Mas allá de que sería una violación de la Ley Electoral de los Estados Unidos y una consagración del fraude post electoral -un intento más-, los republicanos no cuentan con los votos suficientes en la Cámara de Representantes y las objeciones serán desechadas. Un grupo de Senadores republicanos manifestaron el domingo 3 de enero que no están de acuerdo en prestarse a esta maniobra. De verificarse esto, los votos del grupo demócrata, más los apoyos de senadores republicanos, cierran la posibilidad de obtener un triunfo cualquiera de las dos Cámaras.
Para agravar la situación, el presidente Trump en sus peligrosos mensajes por Twitter ha convocado a grupos de partidarios y en especial a los de la extrema derecha violenta y supremacistas blancos como los Proud Boys a manifestarse en el Congreso contra para resistir la consagración de Biden.
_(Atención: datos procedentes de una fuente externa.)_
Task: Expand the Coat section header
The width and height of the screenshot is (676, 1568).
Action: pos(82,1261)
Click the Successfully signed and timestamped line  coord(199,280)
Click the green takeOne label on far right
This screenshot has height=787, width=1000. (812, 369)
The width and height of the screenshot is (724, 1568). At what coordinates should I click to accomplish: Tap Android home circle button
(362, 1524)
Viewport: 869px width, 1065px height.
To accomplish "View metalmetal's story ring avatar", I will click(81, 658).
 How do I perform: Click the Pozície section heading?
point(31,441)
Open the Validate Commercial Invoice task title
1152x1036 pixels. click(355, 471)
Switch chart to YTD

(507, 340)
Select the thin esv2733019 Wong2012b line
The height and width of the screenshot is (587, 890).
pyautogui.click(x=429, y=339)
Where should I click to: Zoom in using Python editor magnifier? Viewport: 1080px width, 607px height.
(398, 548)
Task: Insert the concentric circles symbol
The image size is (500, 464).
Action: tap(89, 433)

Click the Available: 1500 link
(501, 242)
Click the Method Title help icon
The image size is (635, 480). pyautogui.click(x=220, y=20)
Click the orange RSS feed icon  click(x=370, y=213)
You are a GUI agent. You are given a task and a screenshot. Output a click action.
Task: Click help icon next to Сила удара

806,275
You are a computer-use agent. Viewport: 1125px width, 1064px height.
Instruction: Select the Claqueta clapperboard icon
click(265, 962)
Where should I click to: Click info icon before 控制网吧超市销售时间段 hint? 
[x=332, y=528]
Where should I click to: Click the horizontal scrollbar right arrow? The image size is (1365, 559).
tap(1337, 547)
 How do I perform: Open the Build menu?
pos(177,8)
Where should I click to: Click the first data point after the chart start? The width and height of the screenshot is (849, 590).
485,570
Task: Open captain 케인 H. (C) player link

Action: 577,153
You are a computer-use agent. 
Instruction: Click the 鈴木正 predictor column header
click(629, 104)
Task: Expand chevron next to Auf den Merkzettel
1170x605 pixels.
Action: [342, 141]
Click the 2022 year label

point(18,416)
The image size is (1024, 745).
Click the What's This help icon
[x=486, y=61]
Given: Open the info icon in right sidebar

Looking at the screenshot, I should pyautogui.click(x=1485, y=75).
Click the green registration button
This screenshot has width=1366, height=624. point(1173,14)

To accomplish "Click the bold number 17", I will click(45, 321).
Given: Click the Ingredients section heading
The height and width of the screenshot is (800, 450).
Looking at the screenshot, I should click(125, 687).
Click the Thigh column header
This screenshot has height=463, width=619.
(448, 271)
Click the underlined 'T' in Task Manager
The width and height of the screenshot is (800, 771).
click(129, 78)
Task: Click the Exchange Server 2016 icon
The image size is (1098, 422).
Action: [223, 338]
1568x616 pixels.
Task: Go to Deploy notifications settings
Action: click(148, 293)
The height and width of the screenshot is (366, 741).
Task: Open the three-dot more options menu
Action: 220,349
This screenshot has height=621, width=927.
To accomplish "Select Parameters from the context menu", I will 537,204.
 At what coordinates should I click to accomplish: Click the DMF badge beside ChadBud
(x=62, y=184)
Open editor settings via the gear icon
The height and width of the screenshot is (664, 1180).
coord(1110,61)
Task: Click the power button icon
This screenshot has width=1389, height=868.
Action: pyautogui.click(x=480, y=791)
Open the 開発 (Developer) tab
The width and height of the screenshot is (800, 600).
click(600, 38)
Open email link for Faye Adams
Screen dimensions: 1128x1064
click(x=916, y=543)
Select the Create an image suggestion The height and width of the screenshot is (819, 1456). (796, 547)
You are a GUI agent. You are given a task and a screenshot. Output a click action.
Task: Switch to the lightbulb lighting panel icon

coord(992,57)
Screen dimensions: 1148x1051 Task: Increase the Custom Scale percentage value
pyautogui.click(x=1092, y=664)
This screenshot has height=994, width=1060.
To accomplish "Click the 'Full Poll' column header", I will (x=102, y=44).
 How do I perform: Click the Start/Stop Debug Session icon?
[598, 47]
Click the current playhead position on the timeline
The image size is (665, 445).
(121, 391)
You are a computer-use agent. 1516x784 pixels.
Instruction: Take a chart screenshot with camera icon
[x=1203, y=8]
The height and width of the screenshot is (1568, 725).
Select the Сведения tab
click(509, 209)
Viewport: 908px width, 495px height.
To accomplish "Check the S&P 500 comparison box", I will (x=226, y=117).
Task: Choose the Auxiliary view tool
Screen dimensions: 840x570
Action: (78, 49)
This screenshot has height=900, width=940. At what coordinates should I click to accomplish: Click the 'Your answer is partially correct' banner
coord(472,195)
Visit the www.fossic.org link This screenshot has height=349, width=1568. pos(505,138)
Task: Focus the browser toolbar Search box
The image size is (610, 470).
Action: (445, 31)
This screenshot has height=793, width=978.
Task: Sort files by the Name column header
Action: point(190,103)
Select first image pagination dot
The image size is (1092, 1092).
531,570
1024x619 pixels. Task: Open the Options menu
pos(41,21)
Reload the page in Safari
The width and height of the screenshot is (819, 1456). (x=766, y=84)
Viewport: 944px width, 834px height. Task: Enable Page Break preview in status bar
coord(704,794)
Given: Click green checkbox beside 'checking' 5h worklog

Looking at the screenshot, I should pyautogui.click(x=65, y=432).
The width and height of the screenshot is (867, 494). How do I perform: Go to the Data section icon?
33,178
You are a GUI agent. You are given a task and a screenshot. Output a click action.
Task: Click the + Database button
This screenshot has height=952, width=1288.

Hay tensión en Washington DC.
En cualquier caso se repetirán los tres efectos que hasta ahora tuvieron las estrategias desplegadas por los más fieles a Trump: fracasar; avergonzar a quienes las impulsan; y, lo que es más grave, socavar la legitimidad del gobierno de la nación más poderosa de la Tierra.
Cuando concluya la sesión conjunta del Congreso, Joseph Biden Jr. será proclamado 46º presidente de los Estados Unidos, y su principal tarea, entre muchas, será restaurar los lazos y la trama dañados de una sociedad polarizada.